§ TASK PROMPT: Of all the entries below, only the lines from the one with "Task: Open the Notifications bell icon" up to and including the one with "Image resolution: width=1612" are to be duplicated exactly.

□ □ □

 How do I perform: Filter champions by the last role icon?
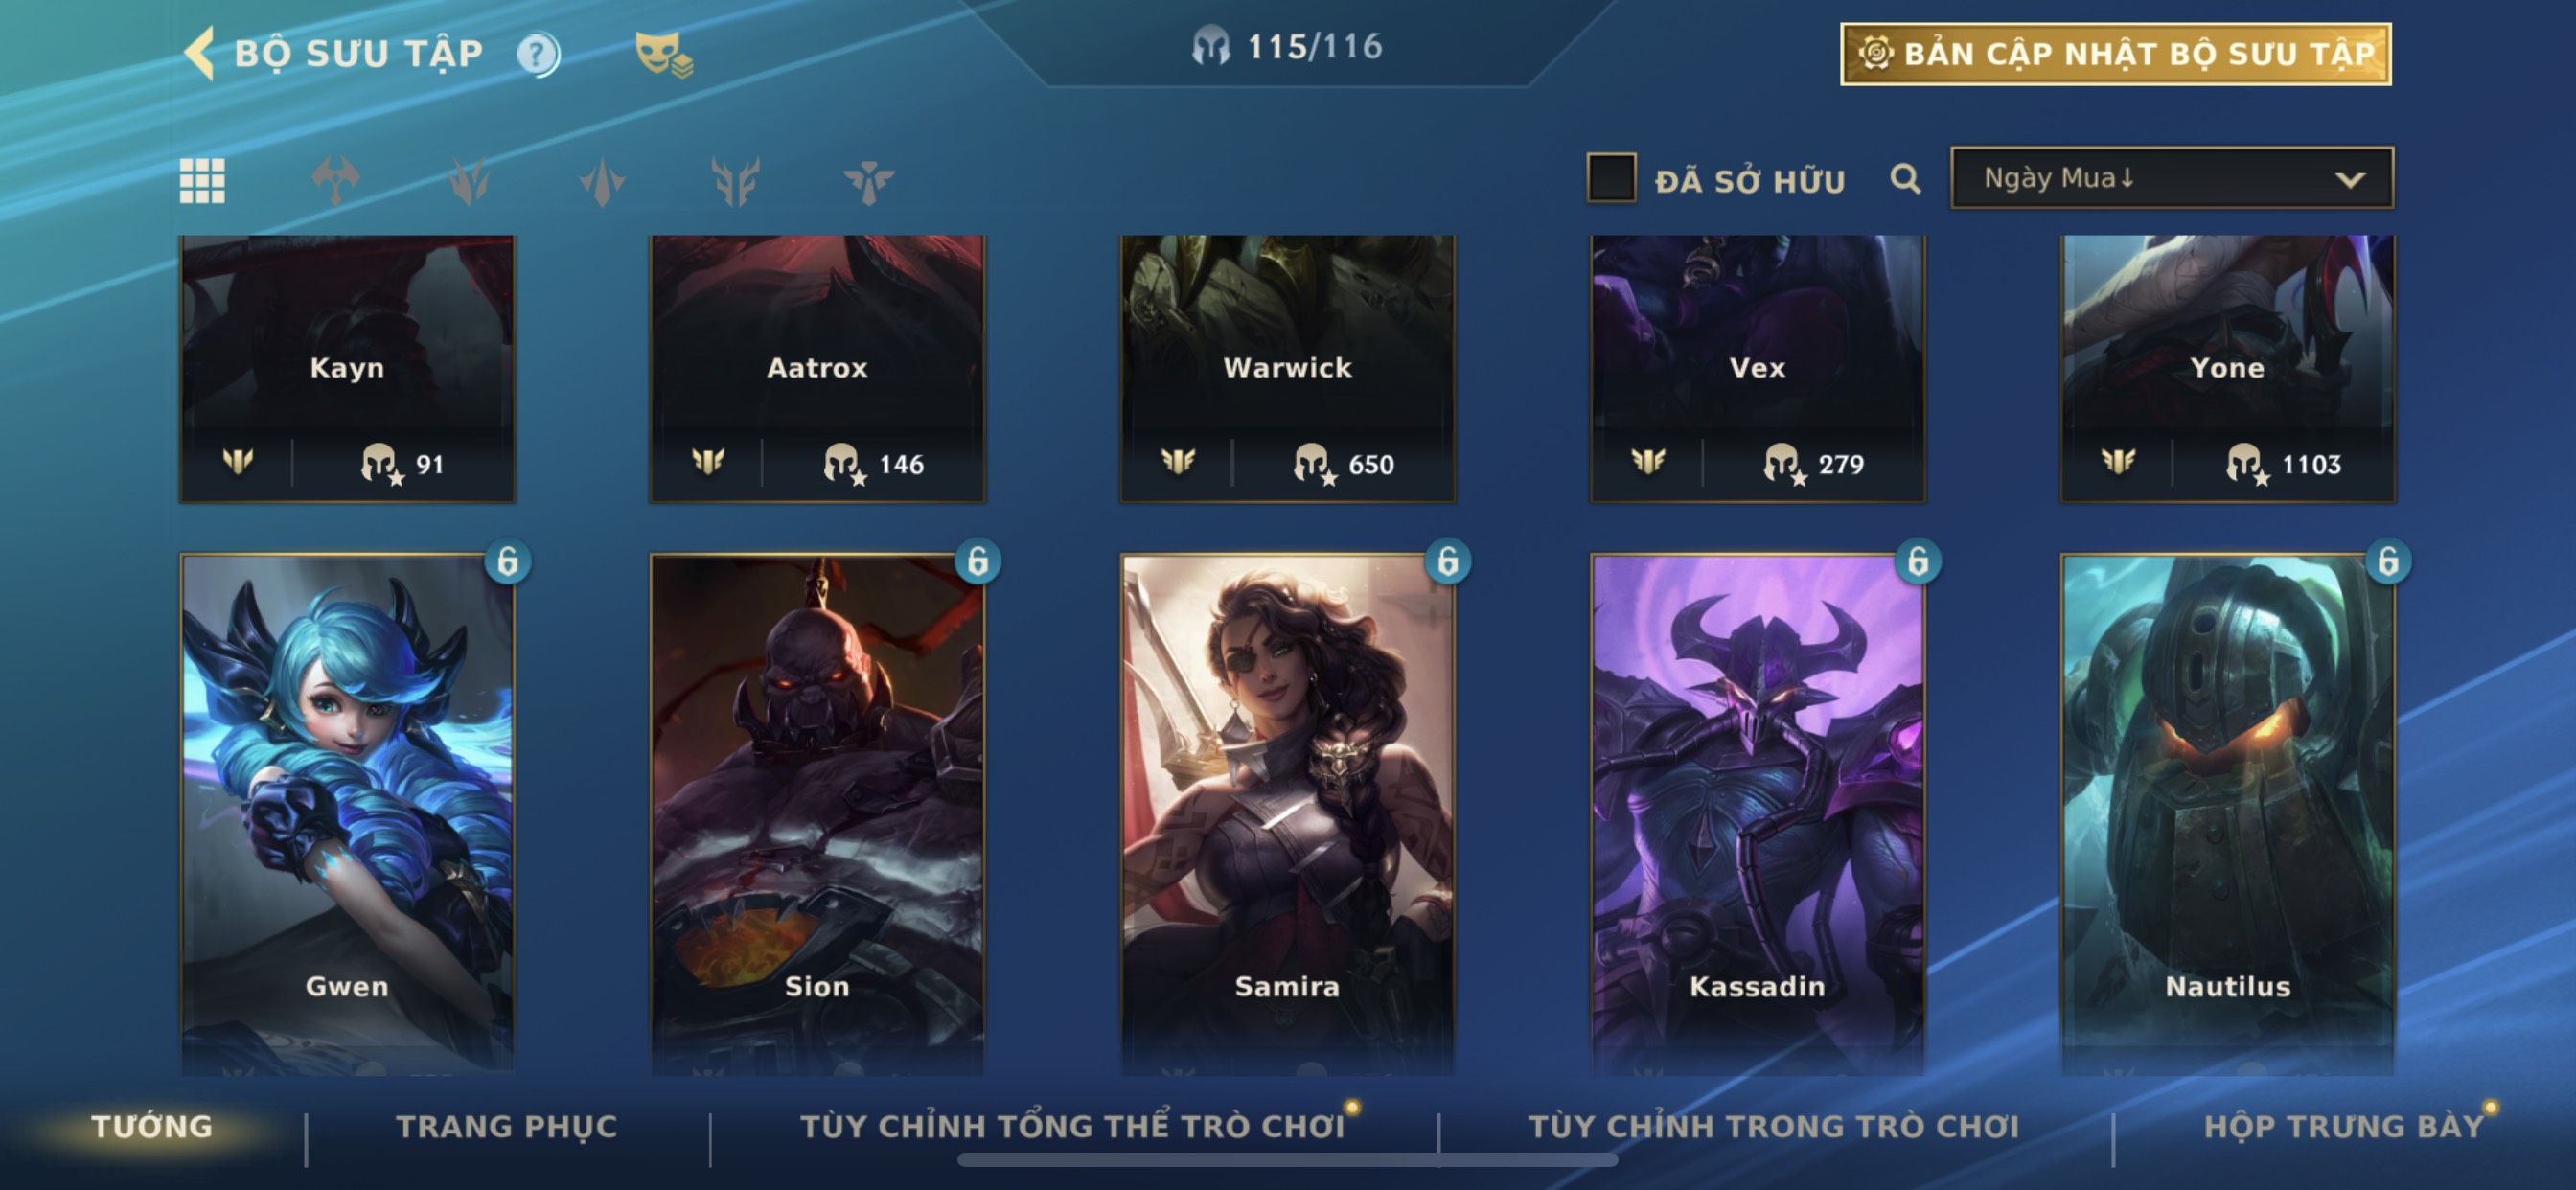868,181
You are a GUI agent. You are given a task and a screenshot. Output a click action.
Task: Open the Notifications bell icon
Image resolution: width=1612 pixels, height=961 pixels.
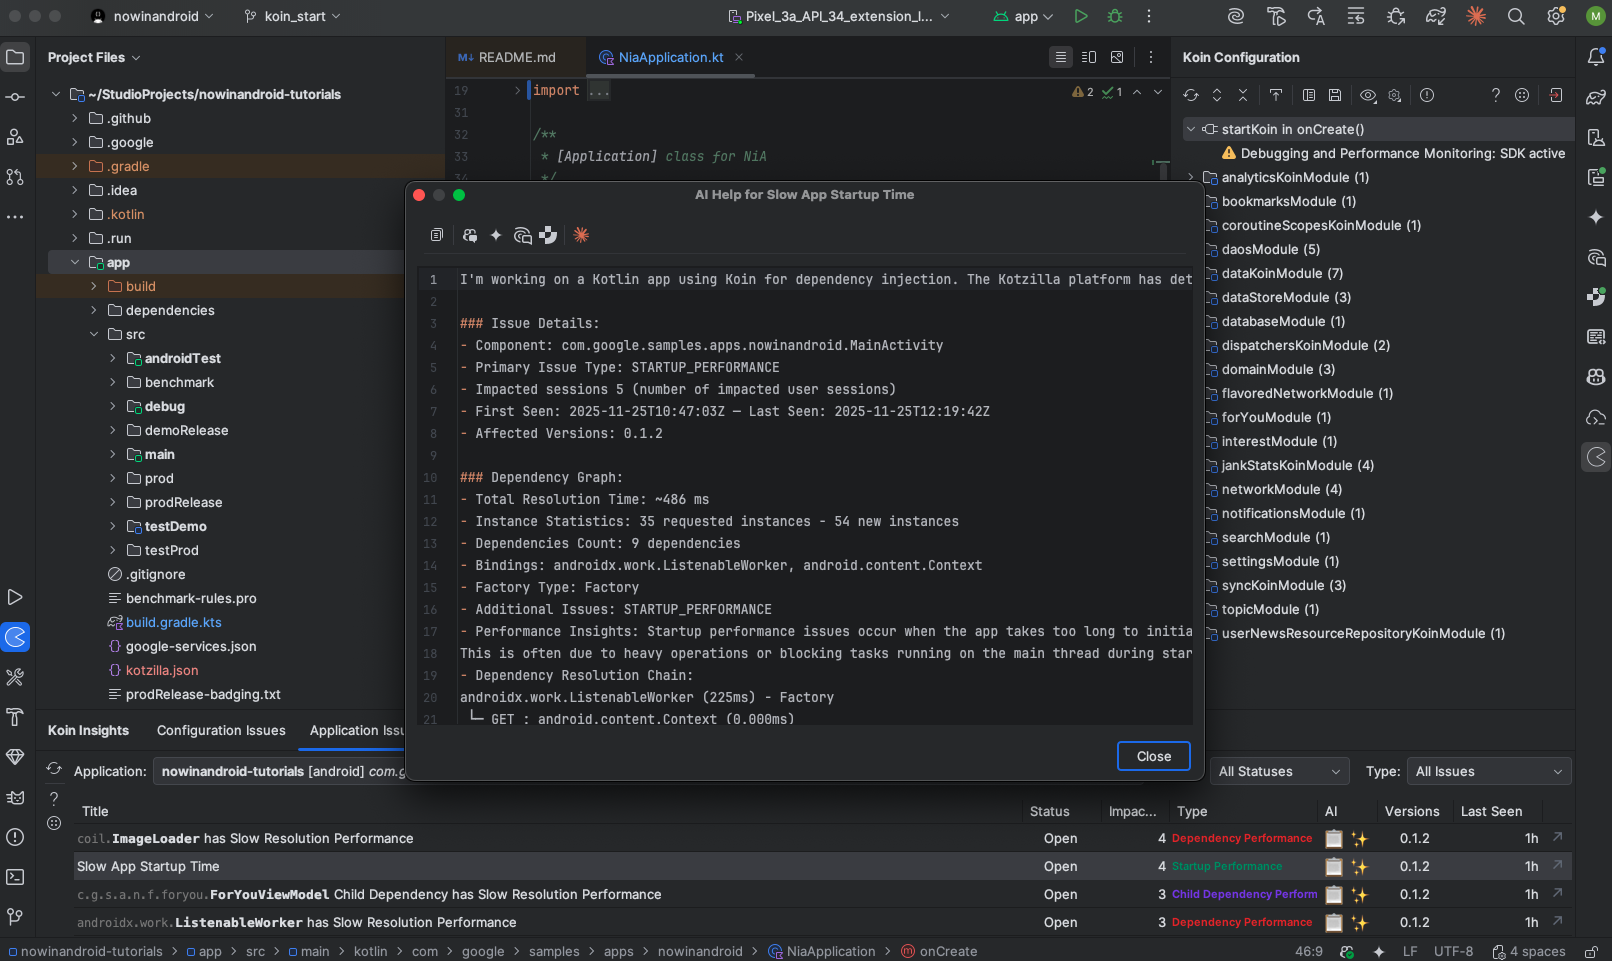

□ □ □

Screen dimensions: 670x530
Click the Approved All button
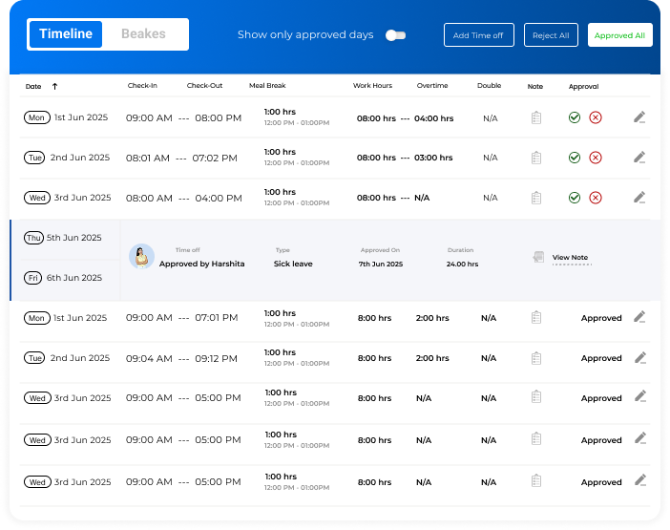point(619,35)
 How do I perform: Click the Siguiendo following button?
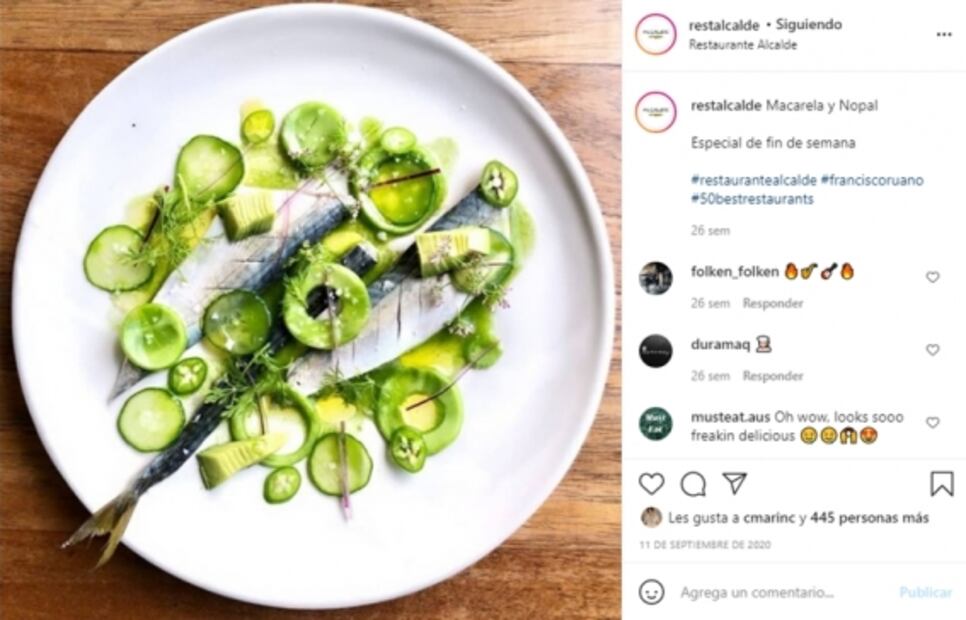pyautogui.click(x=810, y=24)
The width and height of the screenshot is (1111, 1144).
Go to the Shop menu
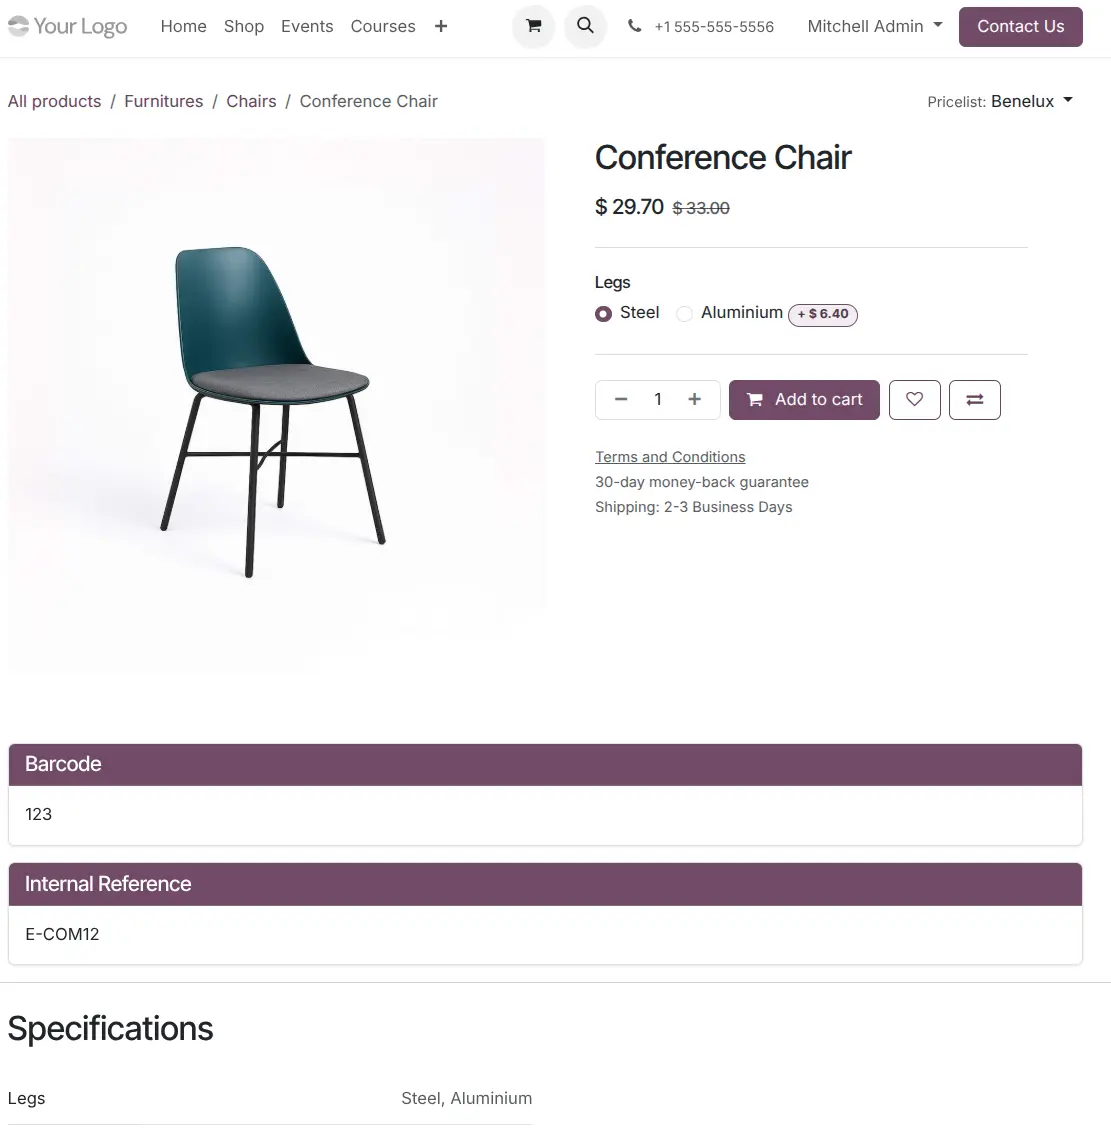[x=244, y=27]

□ □ □

§ RESULT OF THIS TASK:
Task: Open the Notifications bell icon
Image resolution: width=1612 pixels, height=961 pixels.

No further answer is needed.